Limitations & Future Work

  • Dependency on MILP optimality: Probabilistic guarantees rely on the Oracle reaching certified optimality; time-limited searches degrade into empirical guarantees. Large ensembles (\(D=5\)) already show high overhead.
  • Exchangeability assumption: Relies on \(\mathcal{D}_{\text{cal}}\) being i.i.d. with future inputs; distribution shift would require extensions like conditional or weighted conformal prediction.
  • Discretization and Rounding overhead: As the number of features and split thresholds \(|\Theta_j|\) grows, the engineering cost of bin rounding increases.
  • Hard decision consistency only: Does not handle equivalence for regression or soft probability logits. Mismatches in confidence scores may still occur.
  • Lack of task-aware \(\alpha\) selection theory: Selecting \(\alpha\) currently relies on empirical held-out sets rather than a bridge directly translating "business-acceptable fidelity" to \(\alpha\).
  • vs FIPE (Emine et al., 2025): FIPE requires \(\hat{y}\) equivalence on the entire \(\mathcal{X}\).
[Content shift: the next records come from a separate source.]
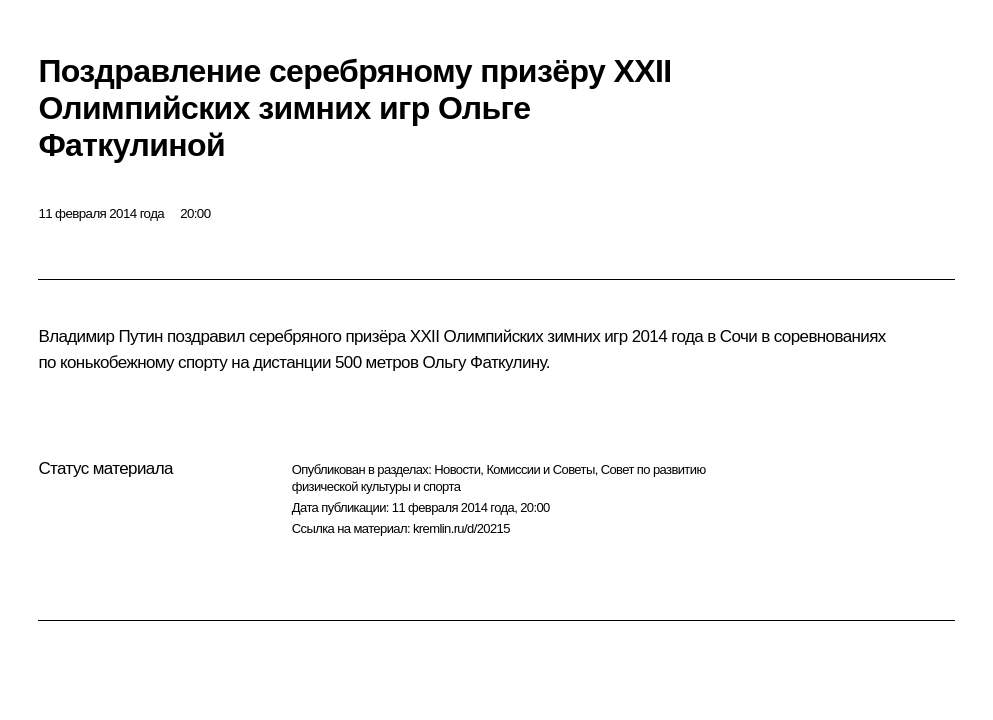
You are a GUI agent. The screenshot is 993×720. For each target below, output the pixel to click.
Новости (457, 469)
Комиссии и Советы (540, 469)
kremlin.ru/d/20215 (461, 528)
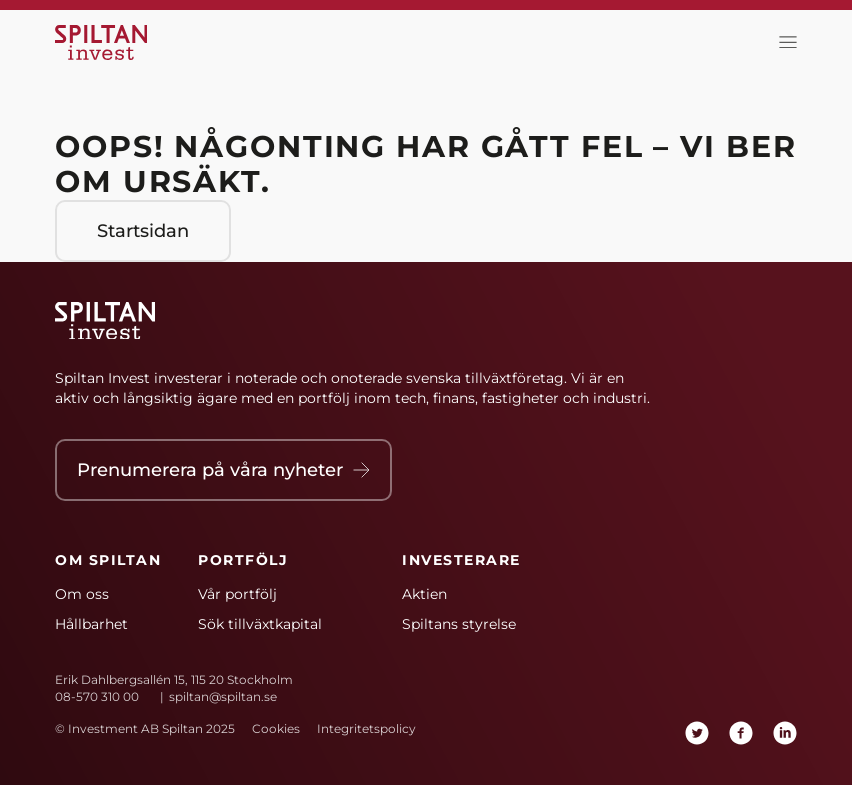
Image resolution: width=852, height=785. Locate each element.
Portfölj (243, 560)
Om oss (82, 594)
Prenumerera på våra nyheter (223, 470)
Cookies (276, 728)
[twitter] (697, 733)
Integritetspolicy (366, 728)
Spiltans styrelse (459, 624)
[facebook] (741, 733)
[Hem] (105, 42)
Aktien (424, 594)
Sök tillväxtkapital (260, 624)
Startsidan (143, 231)
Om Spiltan (108, 560)
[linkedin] (785, 733)
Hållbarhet (91, 624)
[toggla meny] (783, 42)
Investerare (461, 560)
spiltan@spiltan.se (223, 696)
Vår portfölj (237, 594)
PINE uses conformal prediction to restrict this to \(\mathcal{X}_{\text{ID}}(\alpha)\), replacing "100% fidelity" with a "\(\geq 1-\alpha\) probabilistic fidelity" and introducing a tunable knob.
  • vs Born-Again Tree Ensembles (Vidal & Schiffer, 2020): BATE mashes the ensemble into one large equivalent tree, changing the model class; PINE preserves the ensemble structure, which is better for downstream boosting-based verification.
  • vs ForestPrune (Liu & Mazumder, 2023) / LOP (Devos et al., 2025): These methods delete nodes or subtrees for higher compression but abandon fidelity; PINE differentiates itself with well-defined probabilistic fidelity.
  • vs accuracy-oriented IC/DREP/MDEP: These "contribution + diversity" subset selection methods (from PyPruning) offer no equivalence guarantees and change predictions even in-distribution (RQ3).
  • Transferable Insight: The "Faithful Pruning = Symbolic Verification (MILP) + Global Equivalence" paradigm can be applied to any extraction/distillation task. By finding an MILP-encodable and calibrated plausible score, one can transform "too-strict" global space requirements into "probabilistically guaranteed" in-distribution ones.

Rating

  • Novelty: ⭐⭐⭐⭐ Combining conformal coverage with faithful pruning constraints is highly natural, though the components themselves are mature.
  • Experimental Thoroughness: ⭐⭐⭐⭐ 12 datasets, 5 seeds, 6 \(\alpha\) values, plus sensitivities for depth, tree count, bins, and objectives.
  • Writing Quality: ⭐⭐⭐⭐ Clear trajectory from motivation to theory and case studies; high readability of algorithms and formulas.
  • Value: ⭐⭐⭐⭐ Provides a deployable "controllable fidelity" solution for high-stakes tabular compression, with a reusable methodology for auditing and extraction.